Wie können Sie zwischen Fachleuten für psychologische Psychotherapie und/oder Beratung und unqualifizierten Anbietern unterscheiden?

Die Ausübung der Psychotherapie ist in Liechtenstein durch das Gesundheitsgesetz geregelt: Psychotherapie ausüben darf nur, wer im Besitze einer Konzession des Amtes für Gesundheit  ist. Voraussetzung für die Konzession ist ein Hochschulstudium in Psychologie (oder Medizin), eine fachspezifische Weiterbildung und mehrjährige Praxiserfahrung. Wer ohne Konzession psychische Probleme behandelt, bewegt sich ausserhalb des Gesundheitsgesetzes.

Scheuen Sie sich nicht, den/die TherapeutIn Ihrer Wahl direkt nach seiner/ihrer Ausbildung zu fragen.

 

Alle auf dieser Website aufgeführten Therapie- und Beratungsangebote sind seriös, qualifiziert und entsprechen professionellen Standards. Unser Berufsverband steht Ihnen ausserdem  jederzeit gerne zur Verfügung, wenn es um die Beurteilung von Therapie- und Beratungsangeboten geht.

 
 

Wer macht was?

 

Psychologin/Psychologe
PsychologInnen verfügen über ein abgeschlossenes Hochschulstudium in Psychologie. Durch das akademische Studium, das mit Lizentiat, Master of Science, Magister, Diplom oder Doktorat abgeschlossen wird (lic. phil., MSc, Mag. phil. oder Dipl. Psych., Dr. phil.) erwerben sie in den verschiedenen Gebieten der Psychologie wissenschaftlich gesicherte Erkenntnisse und ein umfangreiches Wissen über menschliches Denken, Fühlen, Lernen und Verhalten und auch darüber, wie man menschliches Verhalten beeinflussen kann.

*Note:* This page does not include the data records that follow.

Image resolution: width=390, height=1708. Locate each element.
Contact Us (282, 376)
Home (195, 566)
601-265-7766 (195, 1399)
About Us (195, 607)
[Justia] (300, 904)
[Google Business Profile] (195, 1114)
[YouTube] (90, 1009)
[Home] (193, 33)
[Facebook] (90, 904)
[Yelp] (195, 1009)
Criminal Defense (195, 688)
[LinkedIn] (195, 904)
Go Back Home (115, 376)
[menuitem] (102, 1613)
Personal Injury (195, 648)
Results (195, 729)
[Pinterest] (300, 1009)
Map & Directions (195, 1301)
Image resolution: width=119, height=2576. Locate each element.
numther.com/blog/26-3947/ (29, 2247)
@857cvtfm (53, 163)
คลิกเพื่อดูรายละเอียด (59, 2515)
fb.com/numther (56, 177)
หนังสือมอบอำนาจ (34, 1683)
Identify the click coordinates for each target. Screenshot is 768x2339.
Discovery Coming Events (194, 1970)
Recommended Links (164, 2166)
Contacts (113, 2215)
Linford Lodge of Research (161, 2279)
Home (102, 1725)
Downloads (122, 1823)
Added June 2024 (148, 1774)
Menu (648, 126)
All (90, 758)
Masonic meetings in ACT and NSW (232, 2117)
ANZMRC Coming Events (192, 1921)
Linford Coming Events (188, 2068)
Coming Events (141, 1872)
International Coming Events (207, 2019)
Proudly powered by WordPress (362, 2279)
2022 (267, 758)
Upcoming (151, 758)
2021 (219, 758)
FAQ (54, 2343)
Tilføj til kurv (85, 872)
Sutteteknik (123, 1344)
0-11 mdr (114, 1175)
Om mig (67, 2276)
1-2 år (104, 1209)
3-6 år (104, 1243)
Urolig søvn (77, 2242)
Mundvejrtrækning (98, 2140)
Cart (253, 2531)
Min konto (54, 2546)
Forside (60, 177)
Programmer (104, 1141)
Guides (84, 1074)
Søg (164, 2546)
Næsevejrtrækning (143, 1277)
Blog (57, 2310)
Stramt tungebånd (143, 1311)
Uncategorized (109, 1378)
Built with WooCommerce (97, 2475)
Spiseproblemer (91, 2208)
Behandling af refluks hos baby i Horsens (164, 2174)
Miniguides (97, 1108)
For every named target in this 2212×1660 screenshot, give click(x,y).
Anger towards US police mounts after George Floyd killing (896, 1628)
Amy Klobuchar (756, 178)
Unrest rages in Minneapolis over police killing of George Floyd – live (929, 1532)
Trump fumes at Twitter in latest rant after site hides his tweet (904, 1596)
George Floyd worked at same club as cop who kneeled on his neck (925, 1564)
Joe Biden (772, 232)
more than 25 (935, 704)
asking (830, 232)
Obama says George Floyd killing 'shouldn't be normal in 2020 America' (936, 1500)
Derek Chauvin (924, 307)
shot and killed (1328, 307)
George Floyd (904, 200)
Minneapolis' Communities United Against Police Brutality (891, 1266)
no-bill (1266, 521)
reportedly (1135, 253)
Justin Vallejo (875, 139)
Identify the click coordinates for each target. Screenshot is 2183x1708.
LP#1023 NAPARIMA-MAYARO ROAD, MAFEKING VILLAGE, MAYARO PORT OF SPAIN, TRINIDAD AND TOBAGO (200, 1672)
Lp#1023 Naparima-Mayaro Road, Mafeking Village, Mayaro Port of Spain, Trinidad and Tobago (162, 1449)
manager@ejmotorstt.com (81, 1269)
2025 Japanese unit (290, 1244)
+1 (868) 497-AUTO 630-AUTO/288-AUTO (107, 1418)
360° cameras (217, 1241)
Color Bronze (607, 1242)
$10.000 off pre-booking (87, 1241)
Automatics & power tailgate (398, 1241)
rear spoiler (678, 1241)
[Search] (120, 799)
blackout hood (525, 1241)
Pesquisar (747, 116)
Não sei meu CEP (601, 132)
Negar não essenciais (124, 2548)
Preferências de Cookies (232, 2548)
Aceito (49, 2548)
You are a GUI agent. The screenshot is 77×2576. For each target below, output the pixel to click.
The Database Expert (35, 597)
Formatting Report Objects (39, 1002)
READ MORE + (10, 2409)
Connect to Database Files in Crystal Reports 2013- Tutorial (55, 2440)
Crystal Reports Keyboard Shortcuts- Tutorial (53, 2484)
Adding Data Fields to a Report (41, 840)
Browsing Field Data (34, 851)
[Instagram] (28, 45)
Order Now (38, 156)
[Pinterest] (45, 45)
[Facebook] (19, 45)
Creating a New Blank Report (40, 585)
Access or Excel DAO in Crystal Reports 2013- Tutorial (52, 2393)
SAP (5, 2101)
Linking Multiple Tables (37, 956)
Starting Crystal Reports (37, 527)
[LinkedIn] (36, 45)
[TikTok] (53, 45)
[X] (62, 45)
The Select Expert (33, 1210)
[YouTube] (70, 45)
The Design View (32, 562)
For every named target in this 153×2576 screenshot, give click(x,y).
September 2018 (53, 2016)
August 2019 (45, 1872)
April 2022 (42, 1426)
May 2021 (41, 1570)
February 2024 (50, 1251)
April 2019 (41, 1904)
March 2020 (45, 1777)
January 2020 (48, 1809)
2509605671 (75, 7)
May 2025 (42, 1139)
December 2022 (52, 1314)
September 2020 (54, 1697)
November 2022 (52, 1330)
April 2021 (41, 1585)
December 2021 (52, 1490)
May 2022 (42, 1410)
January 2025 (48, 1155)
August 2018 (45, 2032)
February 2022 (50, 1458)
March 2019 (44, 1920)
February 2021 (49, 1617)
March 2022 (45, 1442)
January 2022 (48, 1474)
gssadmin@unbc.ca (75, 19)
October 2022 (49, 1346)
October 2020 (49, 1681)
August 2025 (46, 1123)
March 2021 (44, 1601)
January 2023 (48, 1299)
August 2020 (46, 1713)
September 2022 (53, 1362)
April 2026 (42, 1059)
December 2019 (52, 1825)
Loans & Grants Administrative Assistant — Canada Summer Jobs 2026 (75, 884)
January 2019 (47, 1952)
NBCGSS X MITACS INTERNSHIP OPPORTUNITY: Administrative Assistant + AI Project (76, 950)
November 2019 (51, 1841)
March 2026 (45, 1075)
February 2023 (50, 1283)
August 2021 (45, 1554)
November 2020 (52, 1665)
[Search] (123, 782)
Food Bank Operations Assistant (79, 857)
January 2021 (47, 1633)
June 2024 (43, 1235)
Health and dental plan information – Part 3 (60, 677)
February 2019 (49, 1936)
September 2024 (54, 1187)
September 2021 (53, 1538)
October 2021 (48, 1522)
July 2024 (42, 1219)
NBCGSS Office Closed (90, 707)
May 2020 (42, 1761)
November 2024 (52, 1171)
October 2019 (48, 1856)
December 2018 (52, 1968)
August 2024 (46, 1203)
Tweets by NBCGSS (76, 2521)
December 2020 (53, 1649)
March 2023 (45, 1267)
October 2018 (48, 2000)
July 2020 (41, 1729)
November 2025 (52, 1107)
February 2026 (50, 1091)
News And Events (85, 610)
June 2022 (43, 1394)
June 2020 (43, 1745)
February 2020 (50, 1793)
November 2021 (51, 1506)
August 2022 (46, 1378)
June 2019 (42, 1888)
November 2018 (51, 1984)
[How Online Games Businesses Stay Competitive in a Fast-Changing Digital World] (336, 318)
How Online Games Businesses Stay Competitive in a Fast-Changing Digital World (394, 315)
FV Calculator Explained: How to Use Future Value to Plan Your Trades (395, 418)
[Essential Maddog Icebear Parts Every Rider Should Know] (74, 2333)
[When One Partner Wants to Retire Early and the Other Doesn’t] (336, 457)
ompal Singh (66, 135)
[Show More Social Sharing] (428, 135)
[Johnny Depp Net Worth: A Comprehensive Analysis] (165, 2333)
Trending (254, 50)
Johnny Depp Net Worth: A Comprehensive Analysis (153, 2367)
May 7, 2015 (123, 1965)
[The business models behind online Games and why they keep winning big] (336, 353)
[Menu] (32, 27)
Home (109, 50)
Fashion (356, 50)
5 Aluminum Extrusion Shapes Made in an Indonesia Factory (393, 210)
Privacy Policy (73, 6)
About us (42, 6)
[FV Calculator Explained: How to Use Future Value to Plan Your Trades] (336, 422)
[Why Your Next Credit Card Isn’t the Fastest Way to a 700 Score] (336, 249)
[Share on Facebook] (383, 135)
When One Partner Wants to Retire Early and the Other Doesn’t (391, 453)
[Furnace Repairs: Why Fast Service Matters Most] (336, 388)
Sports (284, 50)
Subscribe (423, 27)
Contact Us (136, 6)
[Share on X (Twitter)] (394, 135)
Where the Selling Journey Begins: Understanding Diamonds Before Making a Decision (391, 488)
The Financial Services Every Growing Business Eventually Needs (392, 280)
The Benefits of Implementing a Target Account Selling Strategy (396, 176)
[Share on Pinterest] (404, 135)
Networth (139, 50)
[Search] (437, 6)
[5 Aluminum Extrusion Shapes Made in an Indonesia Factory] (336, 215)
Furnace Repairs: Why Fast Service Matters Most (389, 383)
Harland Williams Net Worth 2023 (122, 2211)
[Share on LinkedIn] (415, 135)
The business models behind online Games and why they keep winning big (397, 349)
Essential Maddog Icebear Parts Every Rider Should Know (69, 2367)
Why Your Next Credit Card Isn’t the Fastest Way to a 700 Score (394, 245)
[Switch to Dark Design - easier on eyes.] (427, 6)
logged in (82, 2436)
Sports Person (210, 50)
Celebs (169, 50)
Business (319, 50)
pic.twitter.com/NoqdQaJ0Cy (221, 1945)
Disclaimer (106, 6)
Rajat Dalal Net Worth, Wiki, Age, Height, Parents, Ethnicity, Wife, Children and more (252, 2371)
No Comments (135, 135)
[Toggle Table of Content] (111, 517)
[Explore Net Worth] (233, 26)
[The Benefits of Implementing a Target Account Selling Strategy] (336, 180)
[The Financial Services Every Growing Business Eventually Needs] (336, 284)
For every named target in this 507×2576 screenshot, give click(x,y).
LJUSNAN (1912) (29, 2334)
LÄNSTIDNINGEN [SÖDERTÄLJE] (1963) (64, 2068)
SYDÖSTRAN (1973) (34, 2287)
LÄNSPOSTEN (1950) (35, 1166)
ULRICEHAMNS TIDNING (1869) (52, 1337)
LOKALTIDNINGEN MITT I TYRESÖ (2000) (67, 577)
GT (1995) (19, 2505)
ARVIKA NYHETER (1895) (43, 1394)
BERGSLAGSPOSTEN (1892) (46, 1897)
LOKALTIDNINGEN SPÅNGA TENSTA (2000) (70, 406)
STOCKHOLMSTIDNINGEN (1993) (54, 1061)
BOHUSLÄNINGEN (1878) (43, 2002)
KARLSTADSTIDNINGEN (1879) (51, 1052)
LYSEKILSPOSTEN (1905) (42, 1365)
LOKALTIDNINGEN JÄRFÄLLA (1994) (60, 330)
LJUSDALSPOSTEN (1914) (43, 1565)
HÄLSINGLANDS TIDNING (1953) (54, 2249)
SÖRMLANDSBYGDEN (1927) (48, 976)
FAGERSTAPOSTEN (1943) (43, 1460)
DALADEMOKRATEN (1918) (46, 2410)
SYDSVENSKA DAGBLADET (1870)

Psychotherapeutin/Psychotherapeut
Nach Abschluss des Psychologiestudiums können die PsychologInnen eine mehrjährige berufsbegleitende psychotherapeutische Ausbildung absolvieren, die sie für eine eigenverantwortliche Ausübung der Psychotherapie qualifiziert. Für die Ausübung von Psychotherapie als Selbständigerwerbende/r bedarf es in Liechtenstein einer Konzession, welche das Amt für Gesundheit erteilt. Im Unterschied zu den PsychiaterInnen behandeln die PsychotherapeutInnen nur mit psychologischen Mitteln, mit Gesprächen, Rollenspielen, Entspannungstechniken etc. und nicht mit Medikamenten. Man spricht deshalb auch von "psychologischer Psychotherapie".

Psychiaterin/Psychiater:
PsychiaterInnen verfügen über ein abgeschlossenes Medizinstudium und eine Vertiefung auf dem medizinischen Fachgebiet "Psychiatrie". Sie behandeln sowohl mit Medikamenten (Psychopharmaka) als auch mit anderen Mitteln (Gespräche, etc.). Gleich wie PsychologInnen brauchen auch PsychiaterInnen eine psychotherapeutische Zusatzausbildung, um Psychotherapie auszuüben. Man spricht in diesem Fall von "ärztlicher Psychotherapie".